Like Someone in Love (Iran/Japan): Abbas Kiorastami avoids his compatriot Panahi’s dilemma by making his second film outside of Iran, a subtly provocative exploration of sexual dynamics between a retired professor, an escort, and the escort’s volatile boyfriend set in Japan, where subtleties sometimes speak louder than words.
The Turin Horse (Hungary): A man and his daughter and their work horse on a wind-blown farm in some post-apocalyptic landscape. In Bela Tarr’s supposedly last affront to conventional dramatic style, time destroys everything, even the comfort of routine.
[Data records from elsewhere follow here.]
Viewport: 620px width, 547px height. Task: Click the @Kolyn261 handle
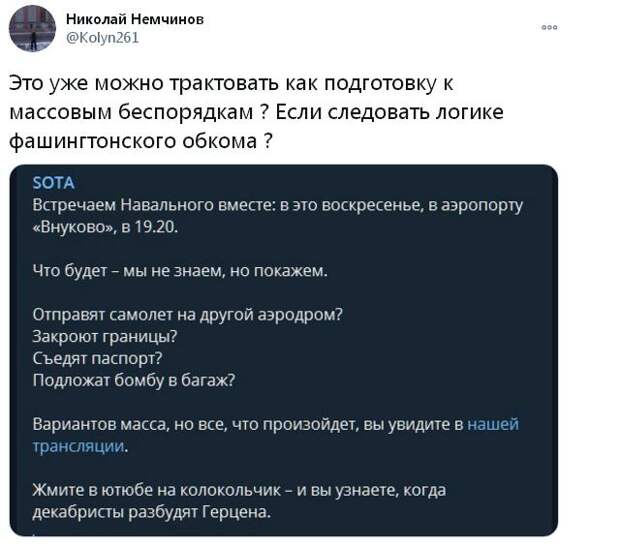pos(102,38)
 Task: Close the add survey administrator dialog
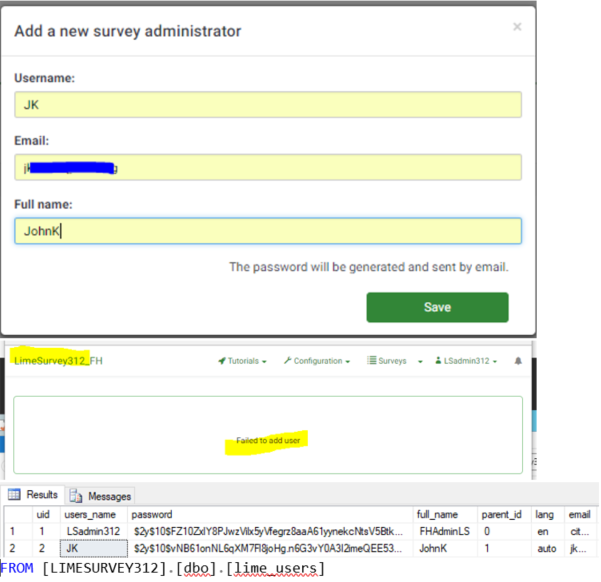click(516, 27)
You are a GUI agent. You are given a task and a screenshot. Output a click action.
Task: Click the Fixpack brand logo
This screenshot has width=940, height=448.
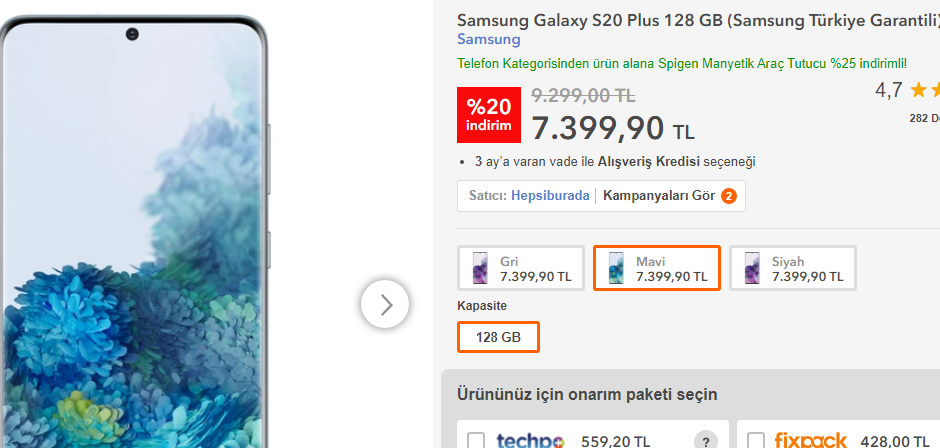pos(810,440)
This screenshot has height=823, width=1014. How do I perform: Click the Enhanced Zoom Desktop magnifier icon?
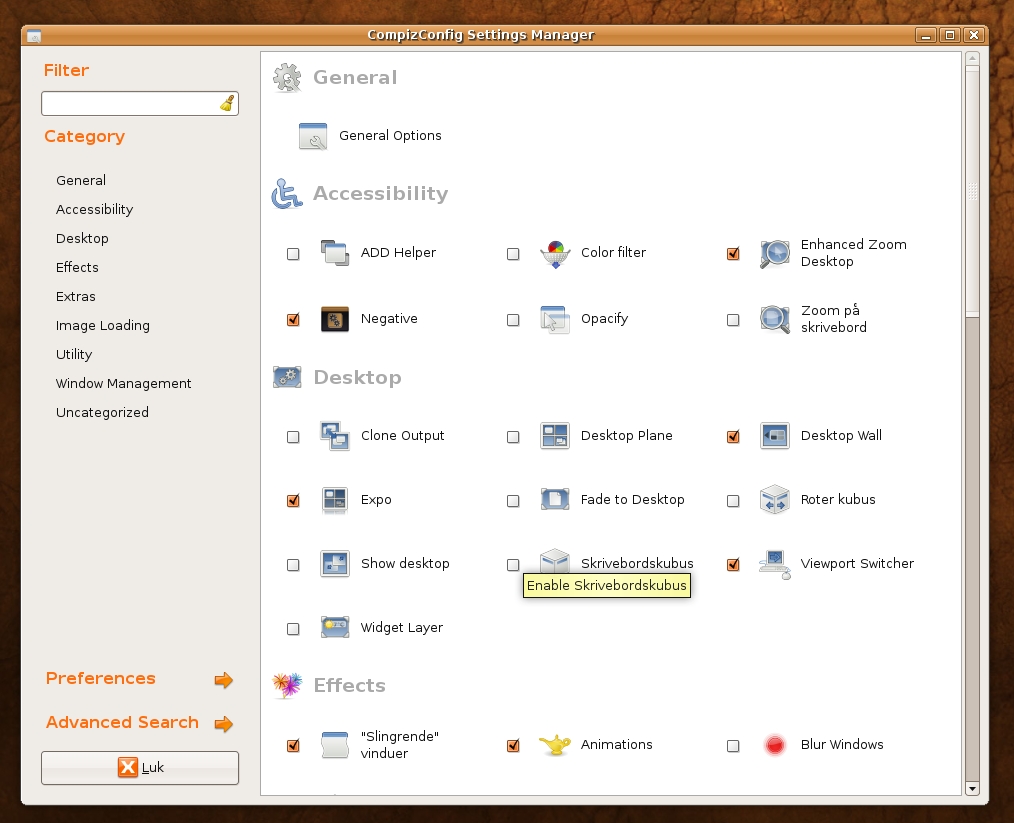[x=775, y=254]
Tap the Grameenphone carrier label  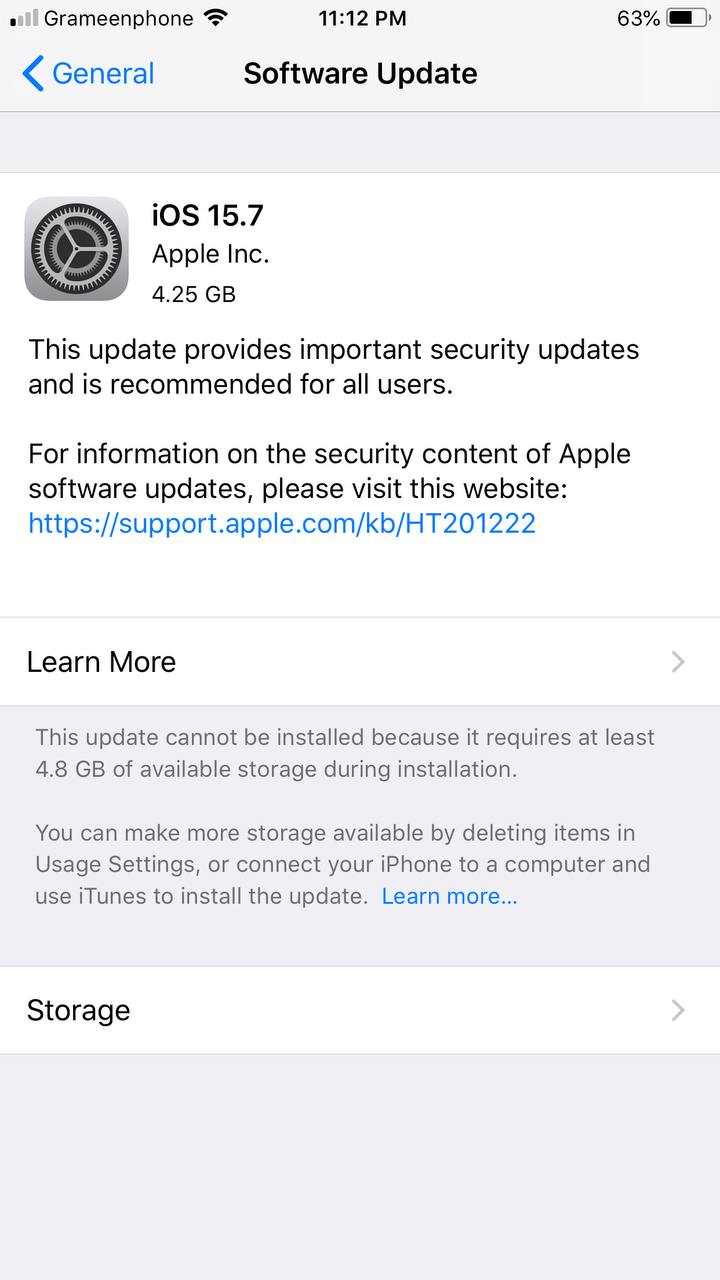tap(119, 18)
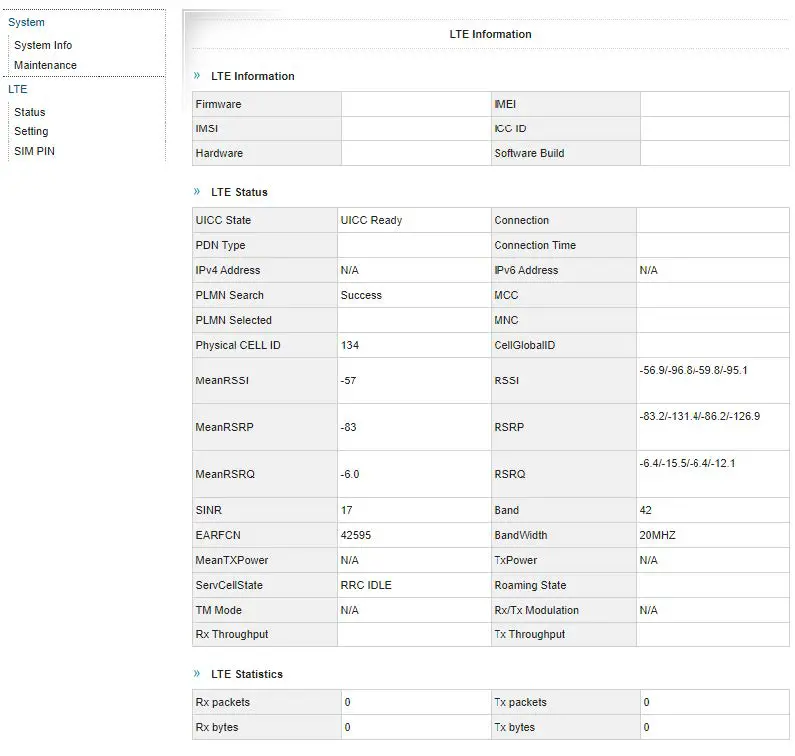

Dogtooth (Greece): A dry, observational study of a family that is a complete world unto itself. Not as funny as it should be, but baffling and disturbing enough to linger uncomfortably in the memory for days.
Farewell, My Queen (France): The French Revolution as seen through the eyes of a low-level Versailles functionary, who happens to be a teenage girl with all the giddy fan-love you’d expect from one. Reinstates Marie Antoinette as a star, if only in our imagination.